I was driving to the Association for the Study of Literature and Environment biennial conference at the University of Oregon, fourth day out. A small deer bounded out of the night, smashed a headlight.

A lot of research next day revealed that headlights for Dodge four cylinder pickups are no longer in stock. I crossed Montana, a big state and Idaho, another big state, found a Dodge dealer and repair outfit in Twin Falls, Idaho. They found a headlight from a junked Dodge pickup, installed it, charged me less than a fortune and I was legal again. Feeling liberated, and very lucky, I headed south from Twin Falls, into Nevada.

No, this is not a road trip story, but I would like to tell you about a few western places where I poked around on foot, off road, going to and returning from the ASLE meeting. The reason is that at the meeting one of the plenary speakers, Robert Michael Pyle, opened his talk with this: ""We all ought to get outdoors much more often."" He followed that with demonstrations from his own experiences. He is a wilderness defender, but he was making the point that one does not have to find untrammeled wilderness in order to connect thoroughly and enjoy immensely nature's goings on. I liked that. I liked that very
much. The trick is to stop, look, listen. Aldo Leopold said that the question of what to do with wilderness land is the same question concerning what to do with any land. That's not an exact quote, but his meaning is clear enough. Let's put it into the context of the current world environmental terror injustice crisis: To save wilderness everything has to be saved. I know, you can make theoretical arguments against that sentence, but I seriously doubt if those arguments would make a person happier or deeply satisfied. I'm reminded here of something my conservationist mother said: "We need happy people."

Well, that's true, isn't it? We can't stand tall for environment and literature without some happiness in our lives, can we? Walking the talk has to show some shades of delight. Happiness lurks, among other places, in an alert intimacy. Simply being outdoors with mist or rain or hammering sun can bring a strong draft of happiness. Just be there. And, often, there's a surprise, not always a good one, but we do need those tests, don't we? Eons of evolving created mammals and among those amazing creatures, one turned out to be us. We're equipped, let's use it.

So, back to Twin Falls and south into Nevada. Jarbidge Mountains, Pole Creek Ranger Station. (They used to call them patrol cabins; that was when federal land managers ranged outdoors on horseback or webs or skis, boat or canoe, or afoot. Now most of them are inside, spick and span). The pole creek station looked abandoned. (Federal budget problem?). I parked and walked ridges overlooking the Jarbidge river. You
can't see the river; it's hidden, way down there, by great folds of land and vegetation dominated by tremendous cliffs, conifers and mountain mahogany. The wind was light, scented by pine. The sun was out. Just being there was it.

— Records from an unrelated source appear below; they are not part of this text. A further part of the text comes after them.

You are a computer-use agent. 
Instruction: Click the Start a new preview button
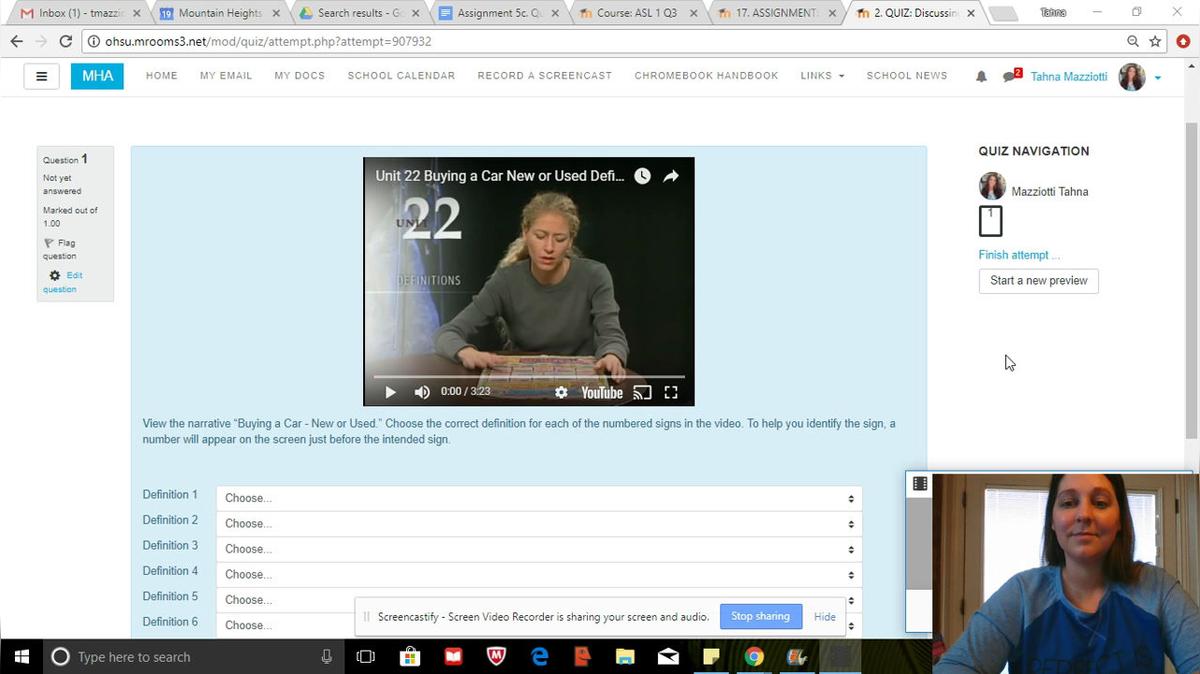[x=1038, y=281]
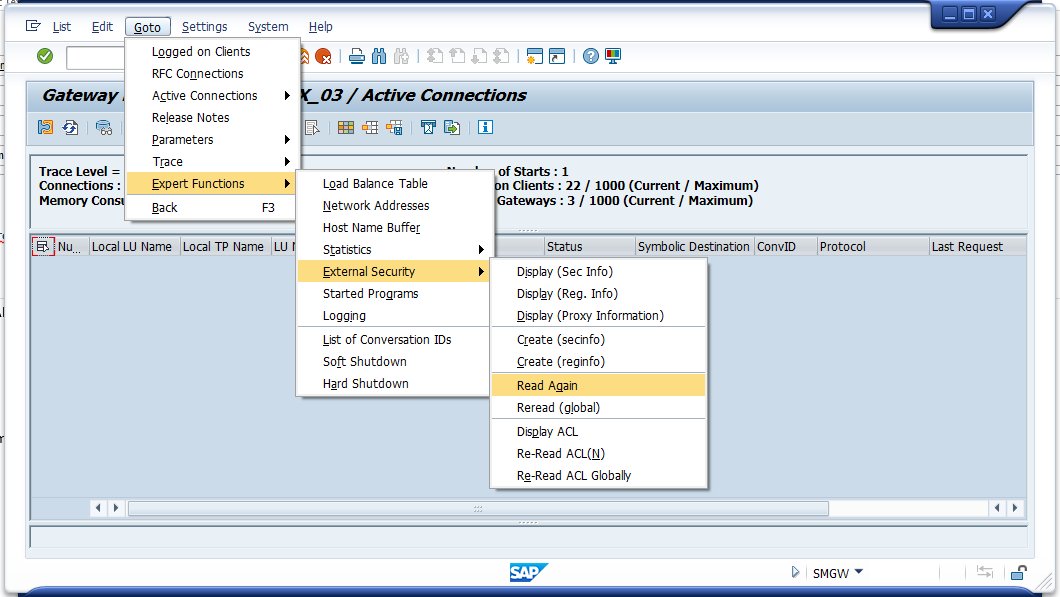Click the Customize Local Layout monitor icon
1060x597 pixels.
[x=613, y=56]
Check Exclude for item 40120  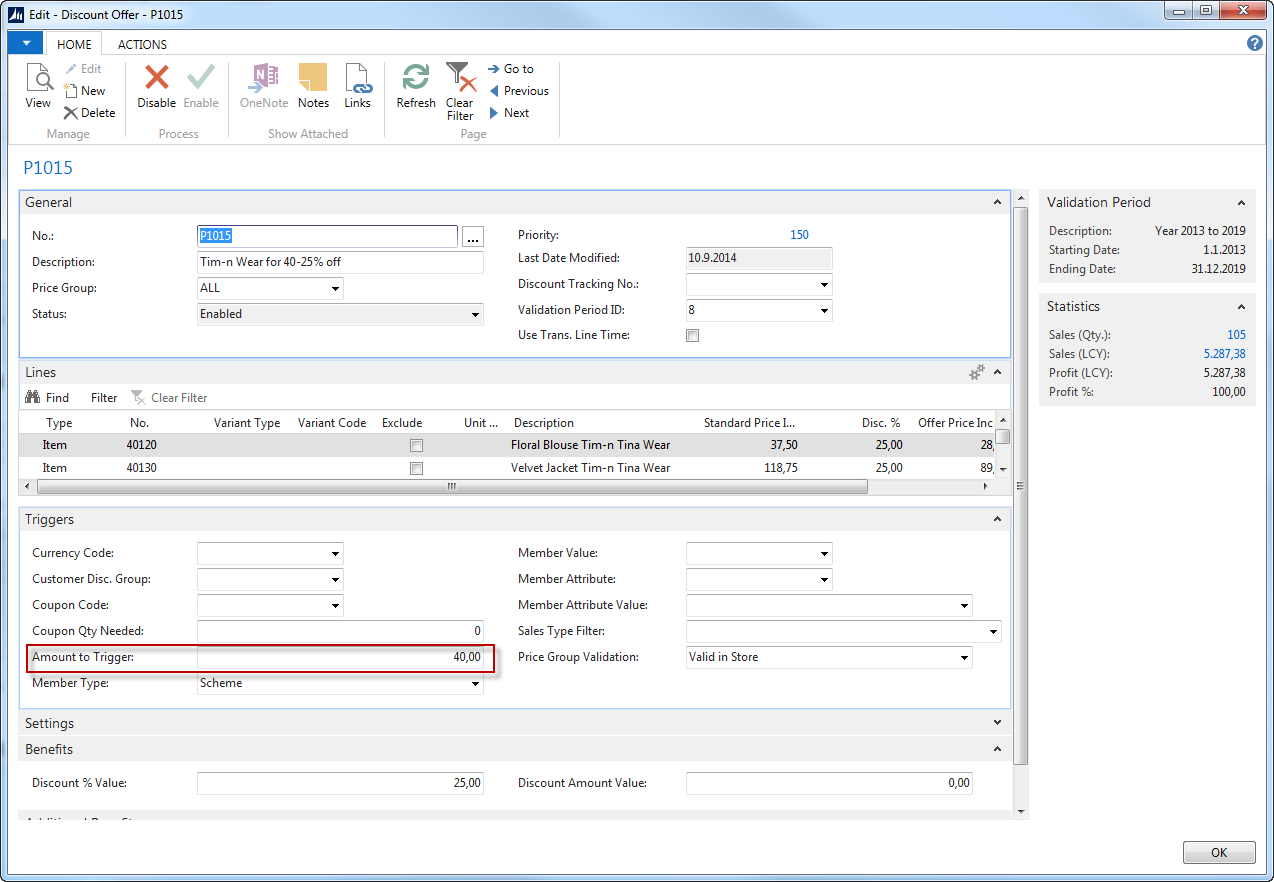coord(416,446)
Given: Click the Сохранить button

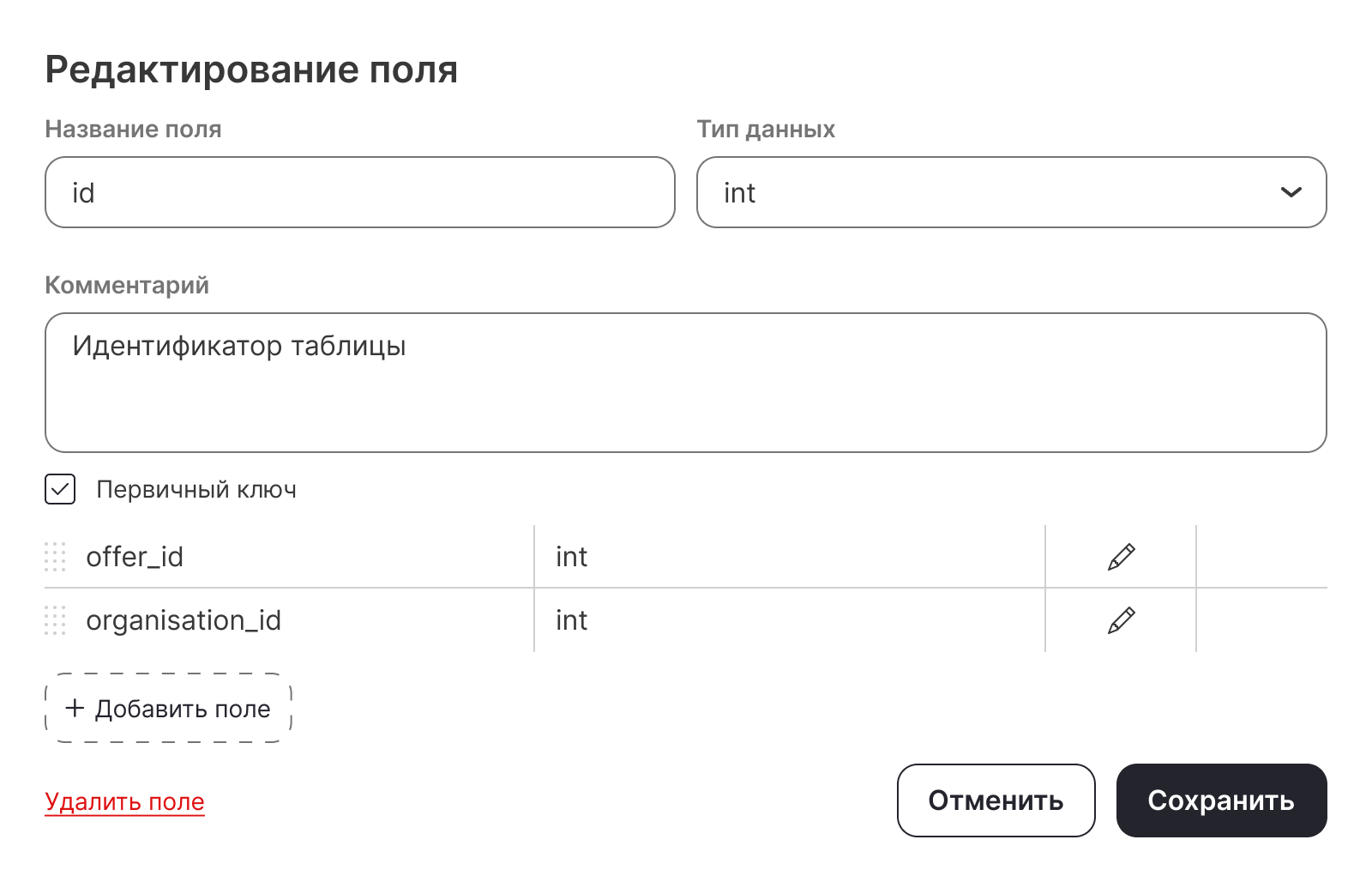Looking at the screenshot, I should (x=1221, y=800).
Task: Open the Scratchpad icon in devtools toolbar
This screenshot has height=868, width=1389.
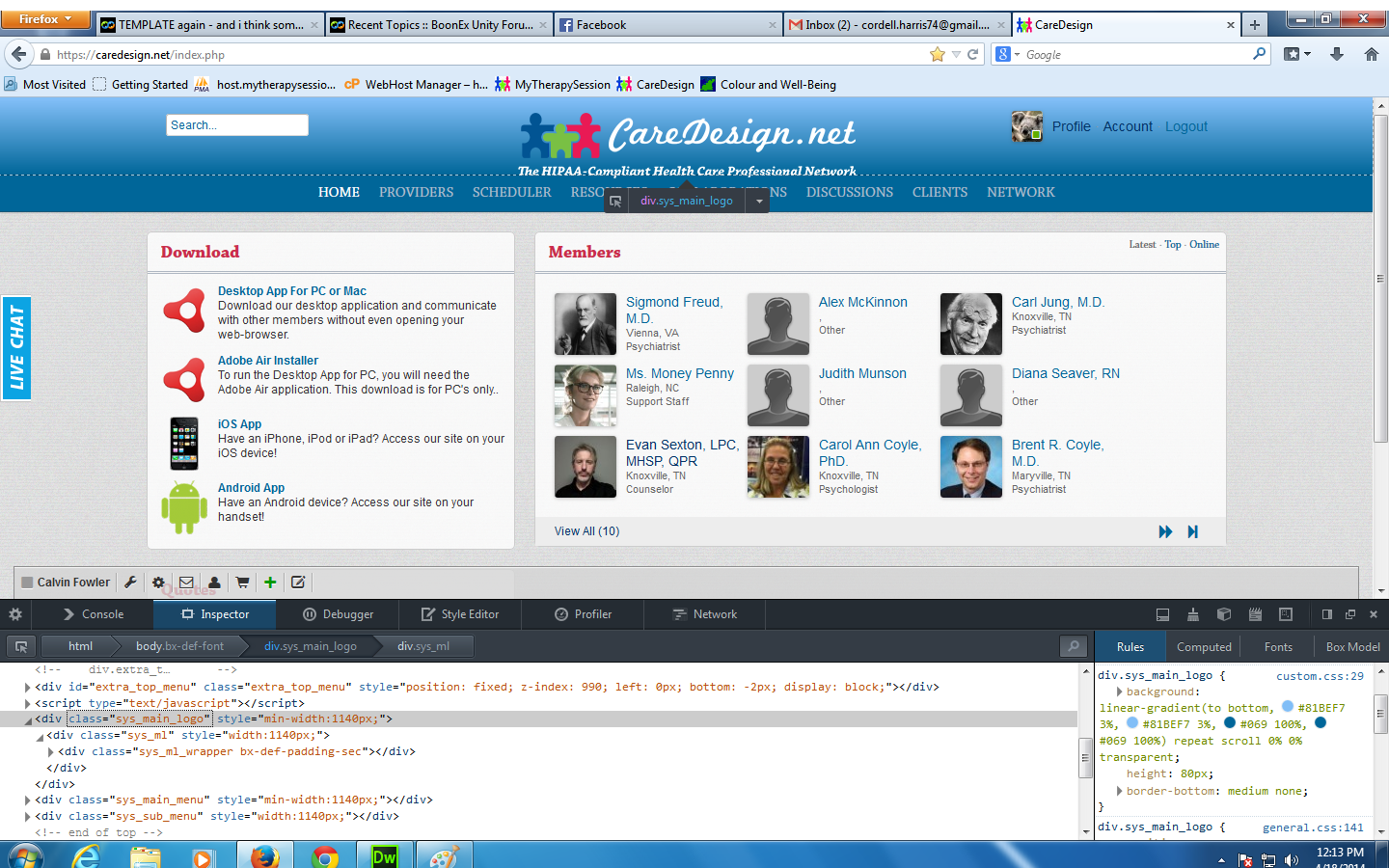Action: pyautogui.click(x=1255, y=614)
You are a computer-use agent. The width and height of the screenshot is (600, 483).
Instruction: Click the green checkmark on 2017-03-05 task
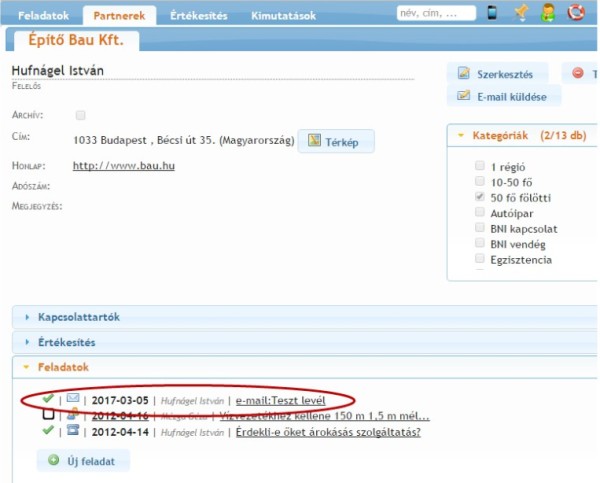48,399
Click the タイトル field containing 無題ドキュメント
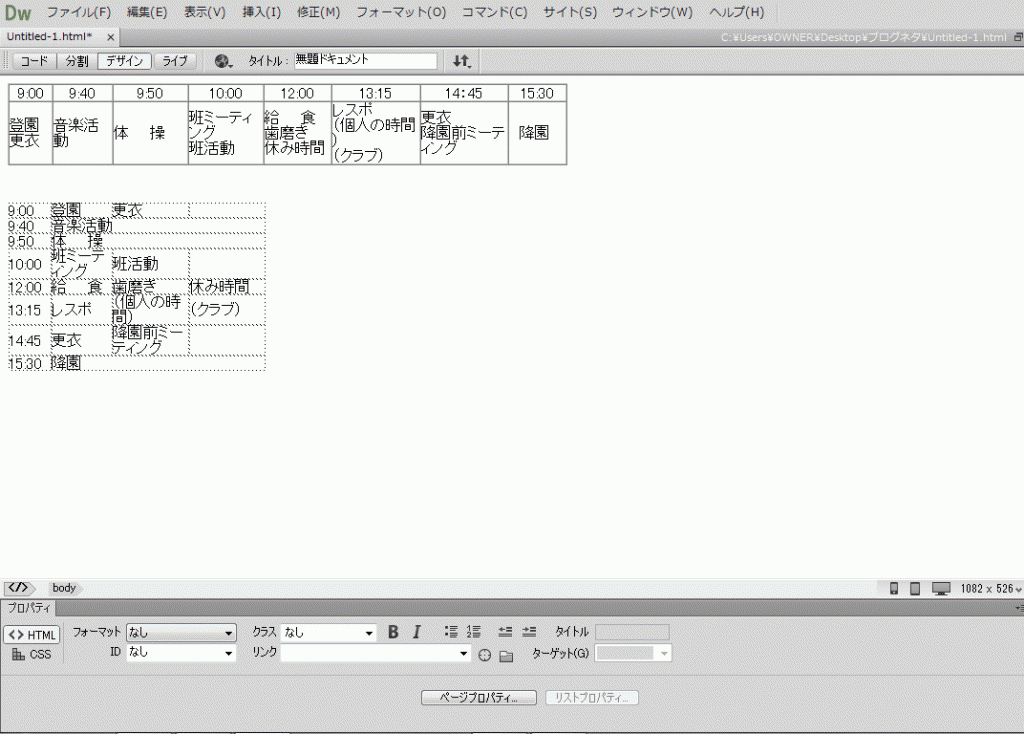The image size is (1024, 734). click(365, 61)
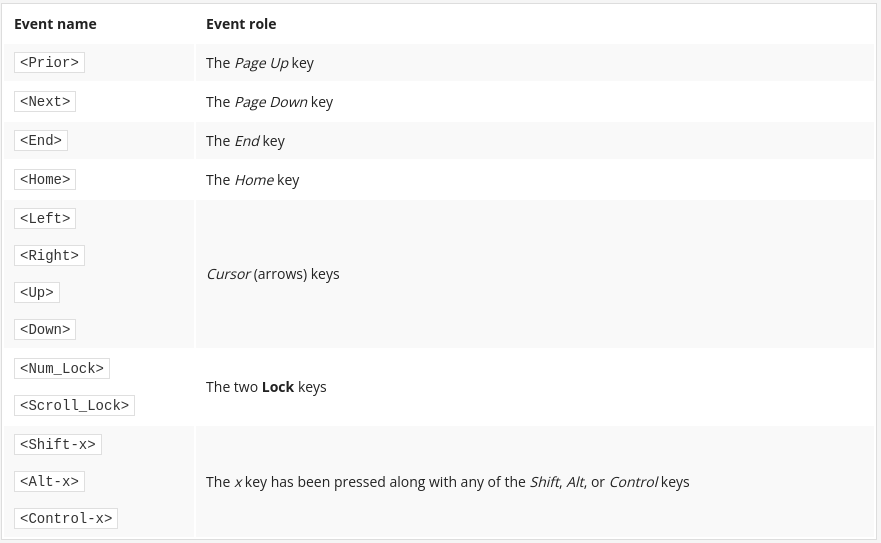
Task: Select the <Left> cursor key tag
Action: point(45,219)
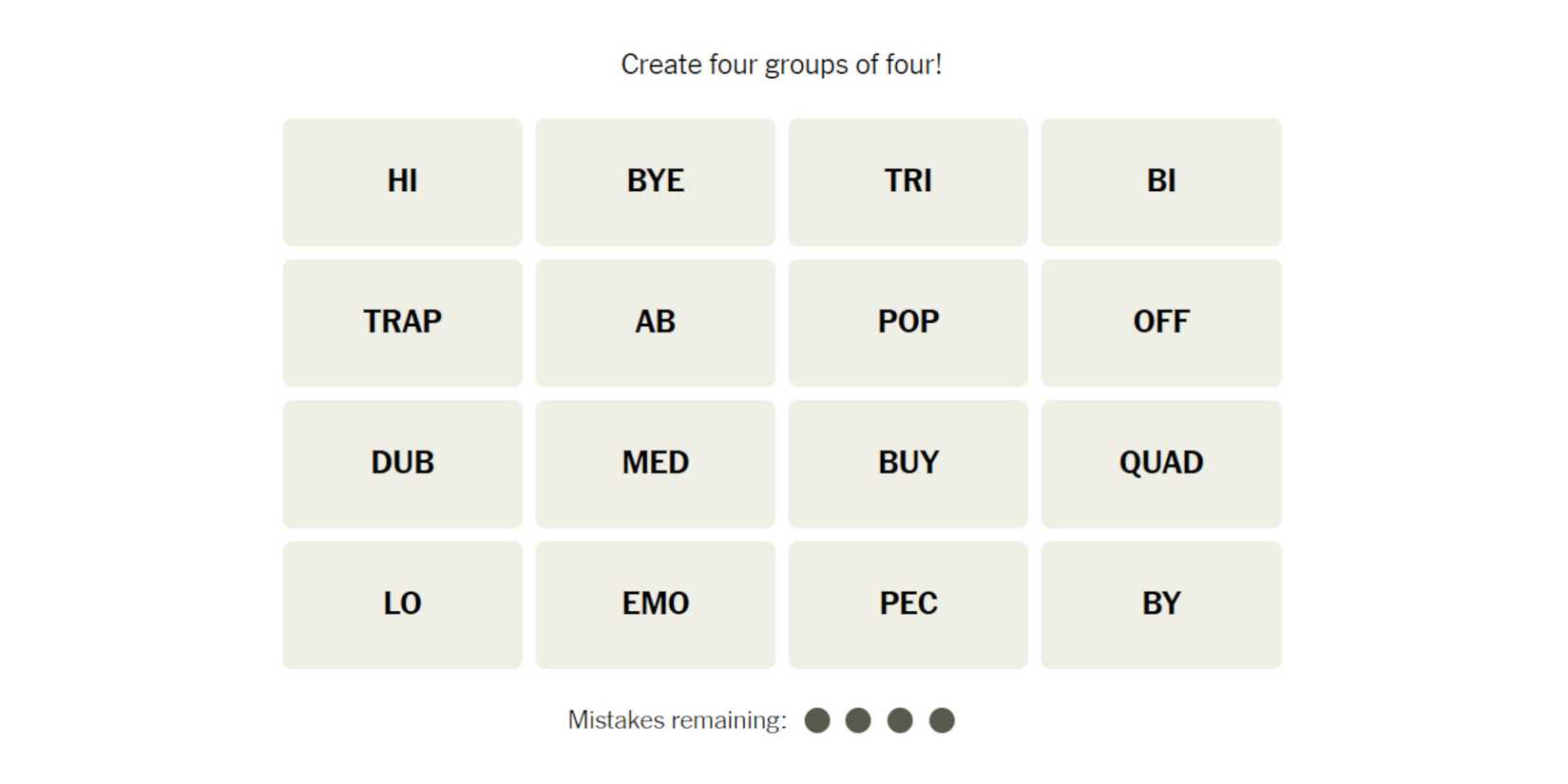Select the TRAP tile

[x=402, y=322]
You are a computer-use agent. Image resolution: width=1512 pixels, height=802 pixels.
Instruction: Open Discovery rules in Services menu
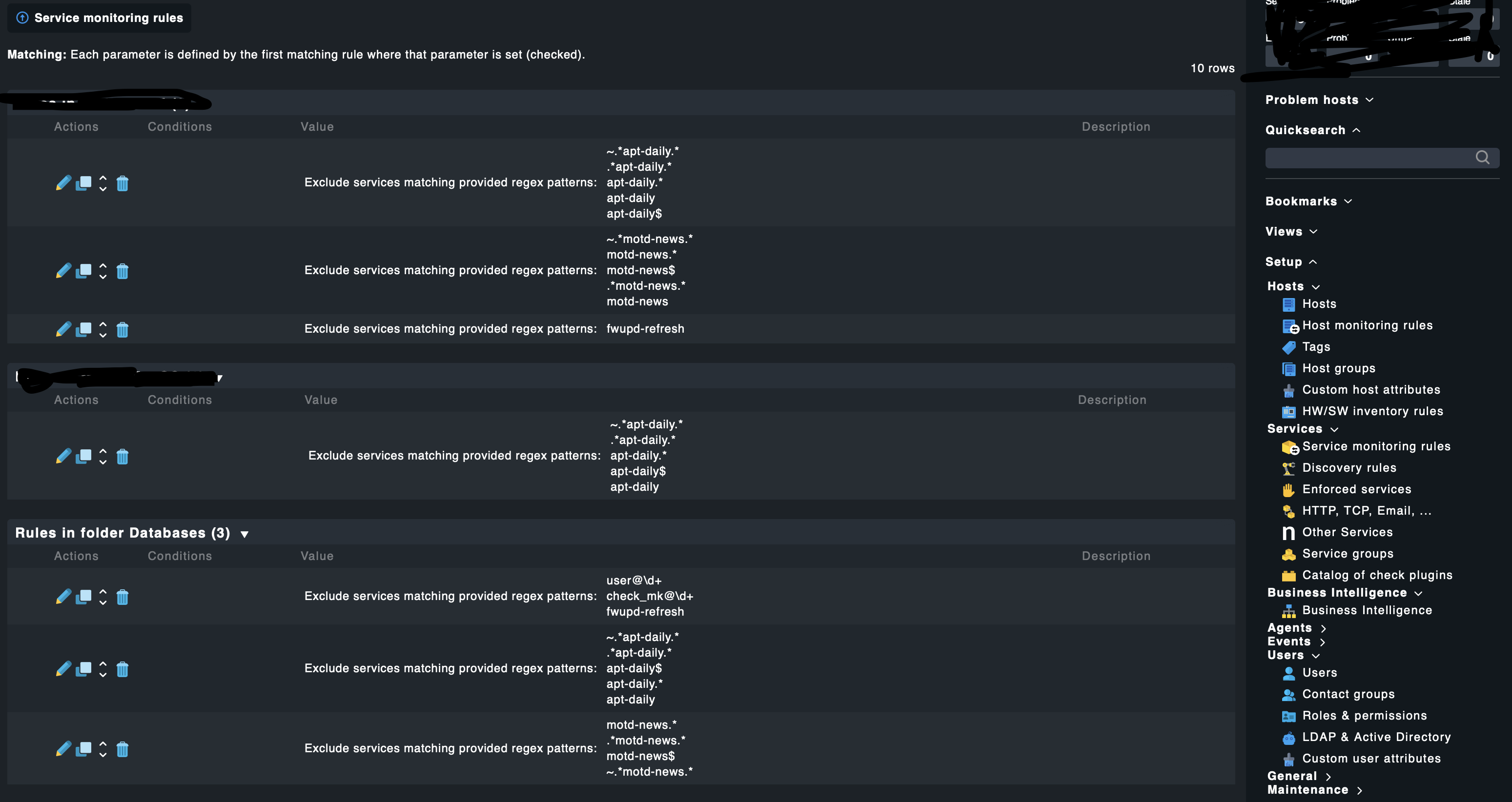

Creatures seen: Raven; Golden eagle; two unidentified birds chasing the eagle; ground squirrel.

Skip to the meetings. They go on for five days. Great time. Now I’’m homeward bound, driving southeasterly in Oregon’’s great high desert country that reaches across the Columbia and meets more desert lands to the south. I came to a "special interest" parking area. The sign told me and other visitors that a tremendous geological event had occurred here. A lake had broken out, gouged a very deep and winding canyon, draining itself. Ages of desert wear and tear went by and now a paved highway rides its rimrock. I walked through sandy soil, noticing early summer herbs and grasses and came to a startling sight, a spread of rusted cans in rich bright brown sunglare. Not one item of plastic there. The solid jumble of cans looked good, spread out among other earth colors, a roadside dump from another time.

I was looking for a break in rimrock, found one and worked my way down the steep jumble of cliffs and old junipers. A slow care-taking process. The bottom of the old fossil river was pale dry sandy soil winding among junipers and mountain mahogany. I stood still, next to a massive juniper. Subtle sounds, mere wisps of air motion. Nothing from the highway. Why? I don't know. The silence persisted; I stayed with it. Suddenly a cry from around the next bend. Prairie falcon. Later, I saw it, patrolling the cliffs.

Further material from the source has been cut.